Une force que l’Argentin tient de ses parents. Et d’une éducation qui l’a rendu imperméable à l’échec. Car des refus, des obstacles, Emi en a connu. Le manque de considération aussi. Auquel s’ajoute les moqueries sur son style de jeu peu attrayant. Mais tous ses sacrifices n’ont pas été vains. Cette saison, Emiliano Sala s’est retrouvé sous une lumière qui lui a si souvent échappée. Avec 12 buts en Ligue 1, il fut même un temps le co-meilleur buteur du championnat avec Kylian Mbappé. Une consécration tardive mais qui sied tellement bien au bonhomme et à son parcours. Sur son bras, Emi s’est fait tatouer « Toujours, jusqu’à la victoire ». Le destin est venu malheureusement briser l’élan d’un joueur et d’un homme enfin reconnu à sa juste valeur. 

Un hommage à sa hauteur

De Nantes à Cardiff, en passant par Paris ou Rennes, les dernières semaines ont été le théâtre d’une pensée commune. Celle de rendre hommage à un homme apprécié de tous. Le type de personne qui rompt – dans ces moments tragiques – toute forme de rivalité inhérente à ce sport. Si les éloges n’ont cessé de pleuvoir, c’est que Sala ne pouvait inspirer que le respect et la sympathie. À Cardiff, ville où Sala devait continuer son envol, les fans ont chanté à sa gloire comme s’il avait toujours défendu leurs couleurs. À Paris, les chants « Sala !! Sala !! » ont résonné dans les travées d'un stade d’une capitale pourtant si éloignée du nantais d’adoption. À Rennes, l’ennemi juré des Canaris, les supporters ont prié pour voir une dernière fois Sala crier de rage après un but dans un derby. Dans son pays natal, du président de la République à la légende Gabriel Batitusta – l’idole de jeunesse de Sala – les témoignages d’affection se comptent par milliers.

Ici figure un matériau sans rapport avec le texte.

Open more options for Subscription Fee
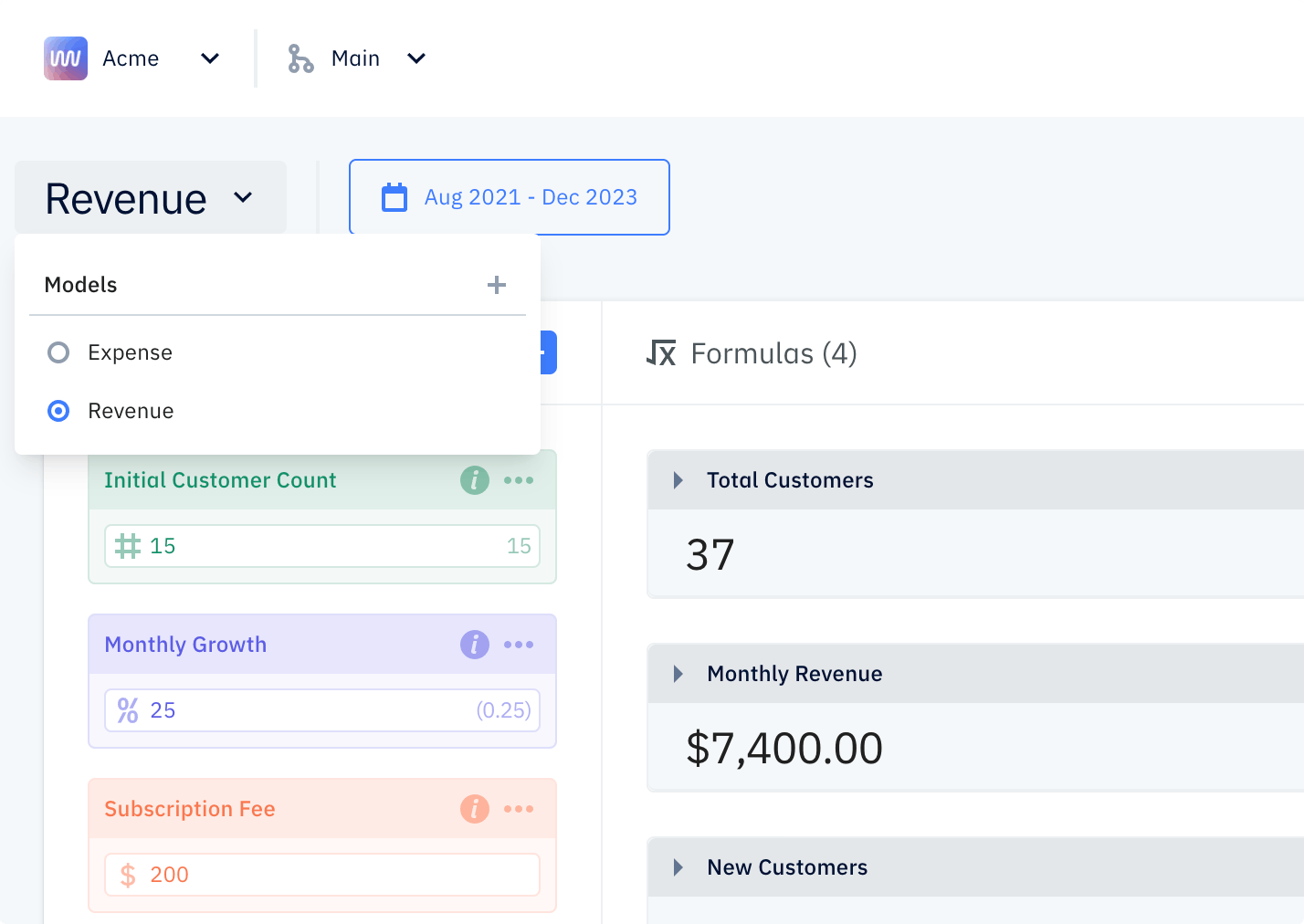pos(519,809)
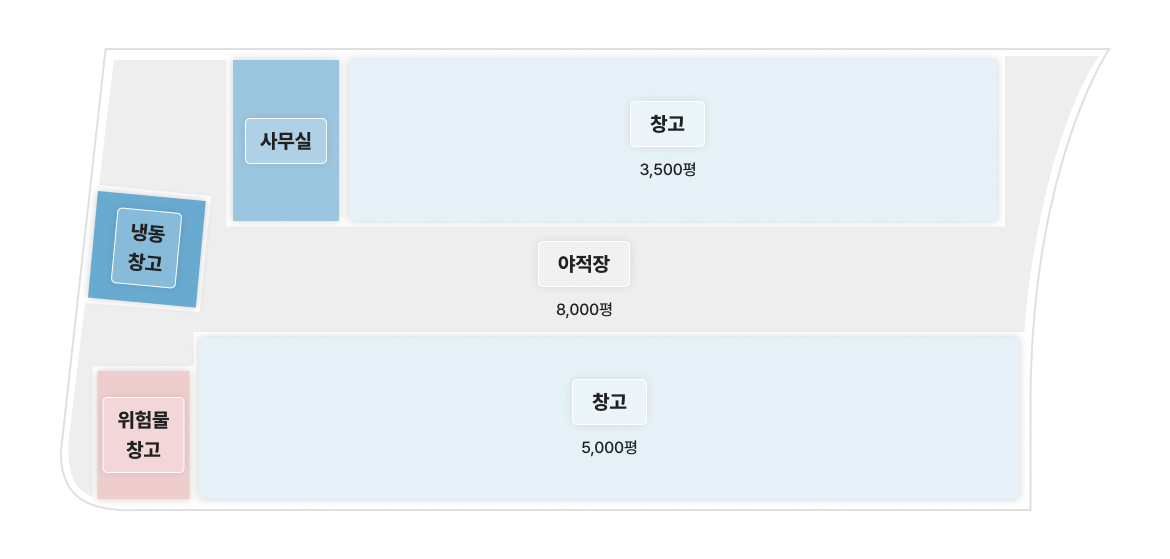
Task: Open the 위험물 창고 label
Action: 144,434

Et à Nantes bien évidemment. Là où ses rêves se sont concrétisés. Là où il a trouvé une famille qui a souvent été loin de lui dans sa carrière. Là où il aura à jamais une place dans l’histoire. La perversité du football actuel et ses vices n’ont jamais eu d’emprise sur Emiliano Sala. Dans un univers toujours un peu plus individualiste, il dénotait et se démarquait par sa générosité et son humilité. Une raison, s'il en fallait une de plus que les circonstances tragiques de l'accident, pour rendre la disparition de Sala encore plus dure à accepter. Mais malgré le vide, le nom d'Emiliano continuera à résonner pour toujours dans les coeurs.